In the latest major setback for CWA’s Telecom Sector, members across the state voted to ratify by a razor thin margin perhaps the most retrogressive contract in the history of this bargaining unit in California.
The Executive Board of CWA 9003 unanimously recommended a NO vote. And, despite rejecting the Tentative Agreement (TA) by a 2 to 1 margin, CWA 9003 members were out-voted by the majority of those voting from other Locals. It was a bitter end to an acrimonious round of negotiations - reached after nearly 9 months of bargaining, 2 days of mediation, and 1 day of a state-wide grievance strike.
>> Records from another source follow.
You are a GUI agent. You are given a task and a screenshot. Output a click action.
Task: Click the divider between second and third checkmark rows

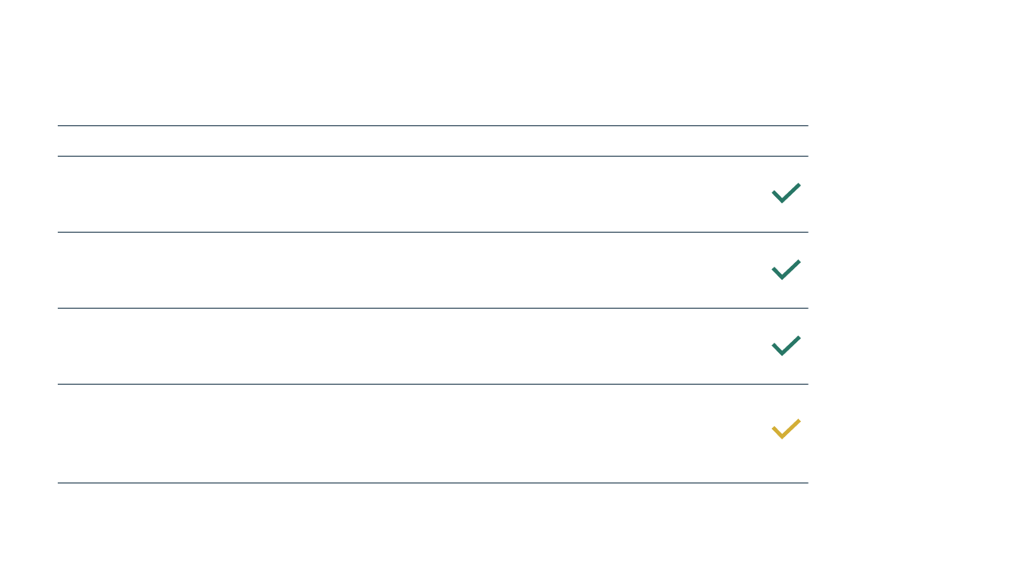click(433, 308)
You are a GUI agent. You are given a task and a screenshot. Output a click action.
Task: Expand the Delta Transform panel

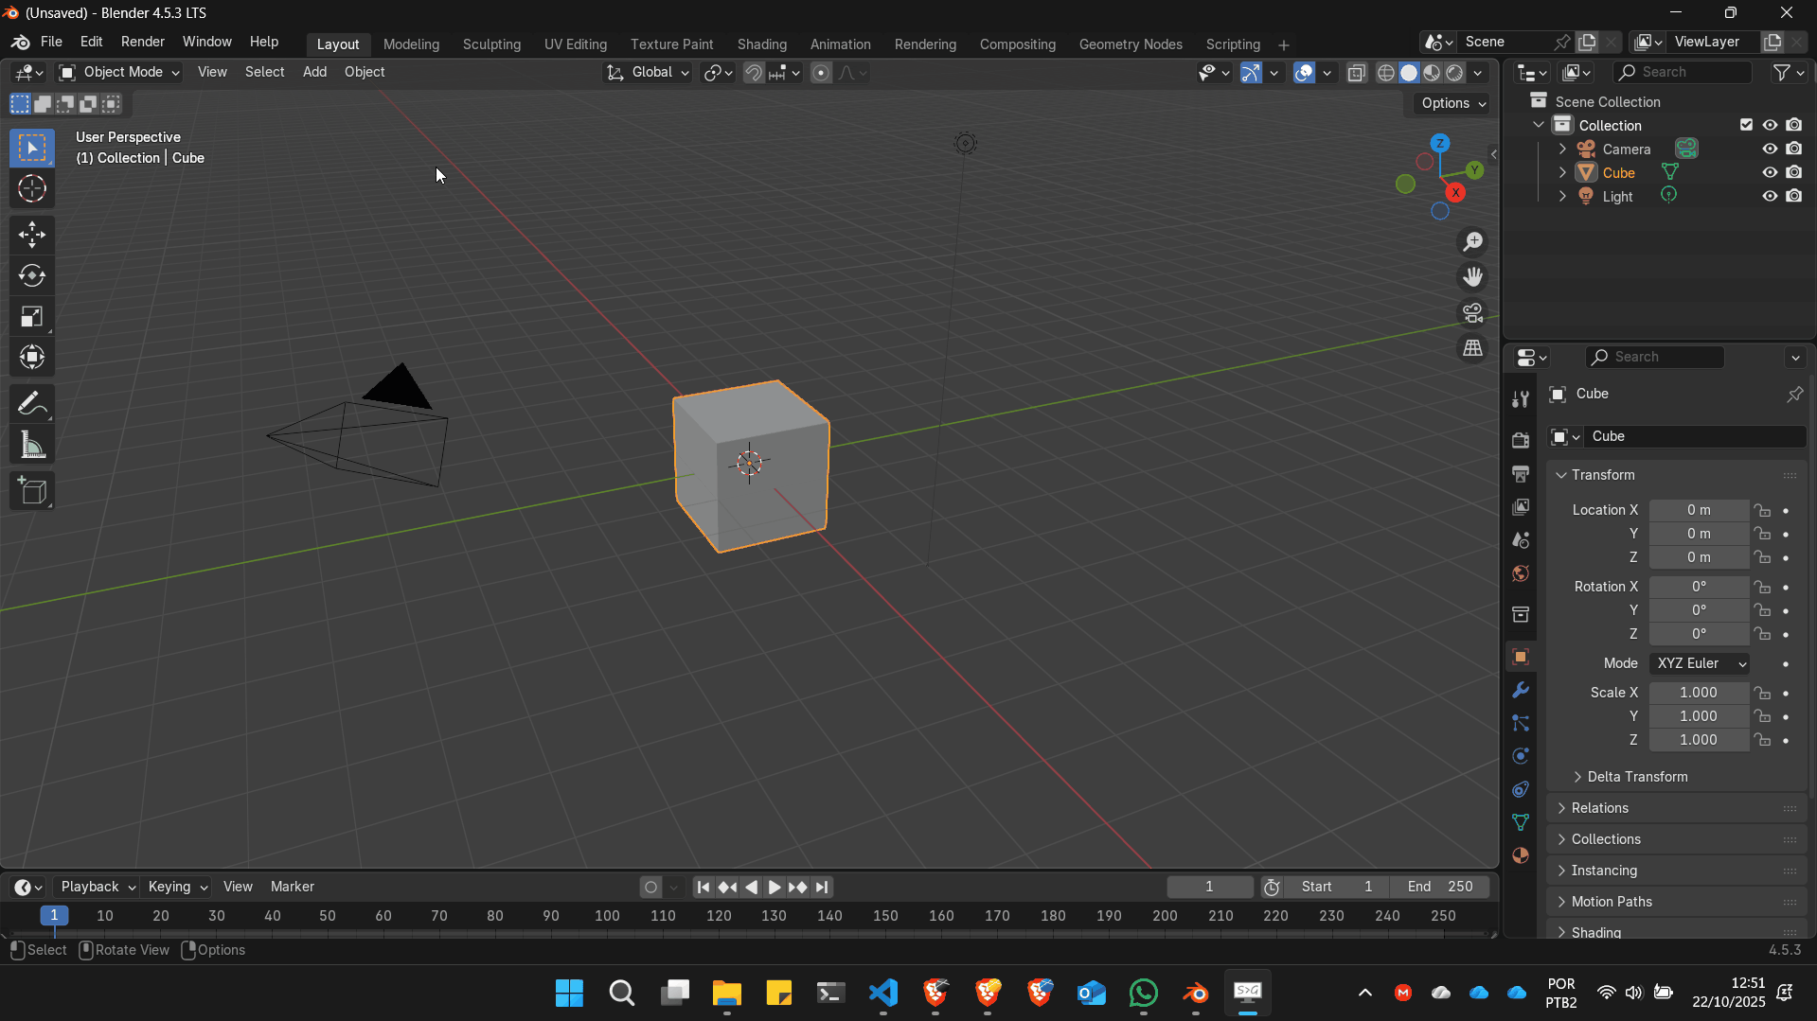point(1636,777)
The new 4 year contract goes into effect immediately. However, the most draconian part of the agreement, the enormous health care costs that members will now have to bear, will not go into effect until the new plan options are rolled out in April.
Verizon effectively used the struggling national economy, despite making record corporate profits, and a strategy of stalling negotiations to create a sense of inevitability in each of its bargaining units beginning with Verizon East and working their way west to California. Sadly, it was the same strategy employed by AT&T and proved equally effective.
CWA’s national leaders hope to break this losing pattern with newly adopted structural changes that will go into effect next year when the first national Verizon Bargaining Council will convene.
The new contract expires on March 4, 2017. Members will receive a one-time ratification bonus of $1,100 and a wage increase of 2% effective with the ratification, 2% in 2014, 2% in 2015, and 2.5% in 2016.
Beginning in March, wages will be “frozen” for the purposes of calculating pensions for all eligible employees. There are no pensions whatsoever for new hires. One area of improvement is a new cap of 35% on the number of contractors allowed to do FiOS installation and maintenance work per calendar year. We believe this is the only such cap in the country, but it is still outrageously high.